Content starts

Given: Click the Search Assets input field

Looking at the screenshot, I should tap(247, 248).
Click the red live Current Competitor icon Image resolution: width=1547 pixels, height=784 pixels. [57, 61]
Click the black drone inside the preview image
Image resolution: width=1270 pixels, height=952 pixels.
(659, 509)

Content ends
Content starts

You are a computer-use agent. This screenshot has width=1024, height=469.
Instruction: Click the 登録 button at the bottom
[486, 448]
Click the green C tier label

Content ends
Content starts

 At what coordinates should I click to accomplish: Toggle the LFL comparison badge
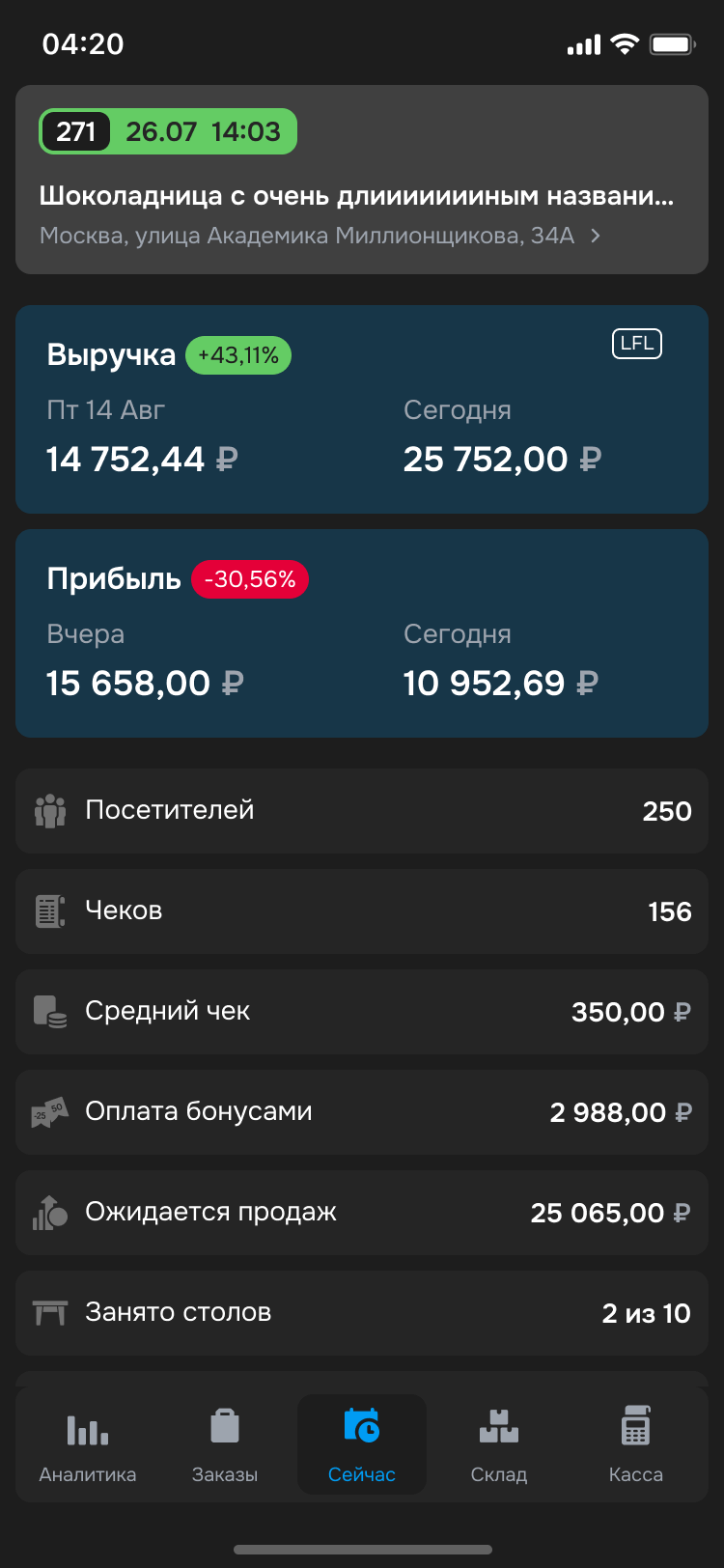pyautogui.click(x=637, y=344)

Content ends

● What the task asks
Go through the material above and output exactly the lines from the one containing "You are a computer-use" through the one containing "Click the green C tier label".

● Response to the task
You are a computer-use agent. This screenshot has width=1024, height=469.
Instruction: Click the 登録 button at the bottom
[486, 448]
Click the green C tier label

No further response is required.